My objections to RE are basically cognitive. That is, there is no absolutely no reason to expect that people's beliefs are centered around the truth. People basically believe what seems prima facie true until taught otherwise. If what seems prima facie true and what are actually true differ, people's beliefs will be off-target, not because people derive "utility" from holding irrational beliefs, but because they have no motivation to change their prima facie beliefs.

Take poker as an example. Nearly all beginning poker players play far too many hands. For every beginning poker player that plays too few hands, there are 99 others who play too many. The reason is because it just doesn't "seem" right that you should fold a good hand, one that can beat 80% of the hands out there. No economist who plays poker would tell you that beginning poker players hold RE about the quality of hands in a game. And Caplan would be hard-pressed to argue that people derive "utility" from having mistaken beliefs about the game of poker. (Yes, you could argue that people want to believe their hands to be better than they actually are, but this wouldn't explain why these same people cry out in exasperation when they see the pros fold the same hands.)

The reason that people have these mistaken beliefs is because the odds in poker are not what one would prima facie expect them to be.

As I mentioned above, I agree with Caplan that there is a downward sloping demand for irrationality, but not because of emotional reasons, per se, but rather because people will take the time and energy to modify their prima facie beliefs when the costs of not doing so are high.

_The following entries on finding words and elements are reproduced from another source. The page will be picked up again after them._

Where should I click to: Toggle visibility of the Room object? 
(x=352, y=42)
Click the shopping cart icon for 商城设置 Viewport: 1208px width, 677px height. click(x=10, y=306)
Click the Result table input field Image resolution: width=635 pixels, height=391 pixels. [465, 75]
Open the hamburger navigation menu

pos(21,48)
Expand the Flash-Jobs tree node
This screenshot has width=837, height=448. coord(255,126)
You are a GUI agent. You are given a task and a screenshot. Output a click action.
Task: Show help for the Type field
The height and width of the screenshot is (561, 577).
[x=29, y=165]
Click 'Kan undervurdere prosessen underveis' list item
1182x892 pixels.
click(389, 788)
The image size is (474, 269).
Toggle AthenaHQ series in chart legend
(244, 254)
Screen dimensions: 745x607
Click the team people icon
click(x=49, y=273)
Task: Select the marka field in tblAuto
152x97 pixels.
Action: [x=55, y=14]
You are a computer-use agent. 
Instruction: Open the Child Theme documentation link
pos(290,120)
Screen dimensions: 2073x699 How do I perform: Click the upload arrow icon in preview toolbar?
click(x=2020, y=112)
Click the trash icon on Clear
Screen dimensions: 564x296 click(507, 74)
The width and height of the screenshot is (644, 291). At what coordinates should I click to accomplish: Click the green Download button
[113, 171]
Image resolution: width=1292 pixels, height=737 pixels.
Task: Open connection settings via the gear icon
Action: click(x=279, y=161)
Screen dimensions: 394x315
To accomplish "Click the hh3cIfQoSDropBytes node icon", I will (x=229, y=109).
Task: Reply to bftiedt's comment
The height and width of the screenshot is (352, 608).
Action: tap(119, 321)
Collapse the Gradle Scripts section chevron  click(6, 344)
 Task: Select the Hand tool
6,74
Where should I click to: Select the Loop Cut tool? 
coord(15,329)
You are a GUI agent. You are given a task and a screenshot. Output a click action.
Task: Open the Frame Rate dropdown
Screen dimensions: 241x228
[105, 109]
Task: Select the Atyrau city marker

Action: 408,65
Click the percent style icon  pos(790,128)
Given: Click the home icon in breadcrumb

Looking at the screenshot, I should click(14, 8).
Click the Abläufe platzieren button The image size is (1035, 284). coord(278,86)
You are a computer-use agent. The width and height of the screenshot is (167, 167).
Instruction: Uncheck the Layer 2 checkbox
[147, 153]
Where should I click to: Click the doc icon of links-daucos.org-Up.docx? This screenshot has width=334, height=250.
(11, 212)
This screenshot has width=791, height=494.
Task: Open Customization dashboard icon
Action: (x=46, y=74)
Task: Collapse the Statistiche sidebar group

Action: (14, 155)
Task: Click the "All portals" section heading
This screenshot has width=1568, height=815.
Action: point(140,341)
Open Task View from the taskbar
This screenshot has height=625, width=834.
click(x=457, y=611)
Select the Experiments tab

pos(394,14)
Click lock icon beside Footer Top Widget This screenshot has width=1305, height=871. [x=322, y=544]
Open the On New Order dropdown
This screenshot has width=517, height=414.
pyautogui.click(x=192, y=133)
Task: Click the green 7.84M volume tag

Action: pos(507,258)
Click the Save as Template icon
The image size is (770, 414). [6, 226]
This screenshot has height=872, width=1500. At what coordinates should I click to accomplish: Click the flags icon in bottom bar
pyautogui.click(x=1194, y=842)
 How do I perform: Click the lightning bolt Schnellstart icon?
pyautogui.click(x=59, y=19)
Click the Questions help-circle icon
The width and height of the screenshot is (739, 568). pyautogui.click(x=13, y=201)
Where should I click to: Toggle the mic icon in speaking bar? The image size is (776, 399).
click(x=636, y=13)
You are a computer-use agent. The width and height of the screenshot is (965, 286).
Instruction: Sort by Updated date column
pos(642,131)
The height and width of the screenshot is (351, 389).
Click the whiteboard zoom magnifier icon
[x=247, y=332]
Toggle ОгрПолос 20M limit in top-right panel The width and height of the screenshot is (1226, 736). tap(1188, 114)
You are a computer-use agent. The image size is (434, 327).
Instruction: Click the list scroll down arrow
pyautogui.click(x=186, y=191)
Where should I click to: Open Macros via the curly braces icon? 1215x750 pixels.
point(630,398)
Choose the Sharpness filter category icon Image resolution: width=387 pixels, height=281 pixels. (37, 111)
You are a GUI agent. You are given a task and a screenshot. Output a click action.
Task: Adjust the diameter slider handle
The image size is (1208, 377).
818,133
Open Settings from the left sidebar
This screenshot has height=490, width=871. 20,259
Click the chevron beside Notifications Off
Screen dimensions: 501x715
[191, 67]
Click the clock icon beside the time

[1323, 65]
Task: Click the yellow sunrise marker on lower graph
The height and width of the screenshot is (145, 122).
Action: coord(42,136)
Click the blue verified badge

I apologize for the ridiculously long "comment," but Anthony knows I get on the rag about this RE garbage.

Replies wanted.

AJE

Thanks for taking the time to share your ever insightful views. Nick and I had a few minutes of ravishing RE discussion but now agree too much to really proceed. Can I echo the above, and say that the assumption of objective truth in economic policy is disturbing, and I am sure antagonistic to most types of Margerine. If it were to exist, I'm not at all sure the economics profession would be the ones to know it!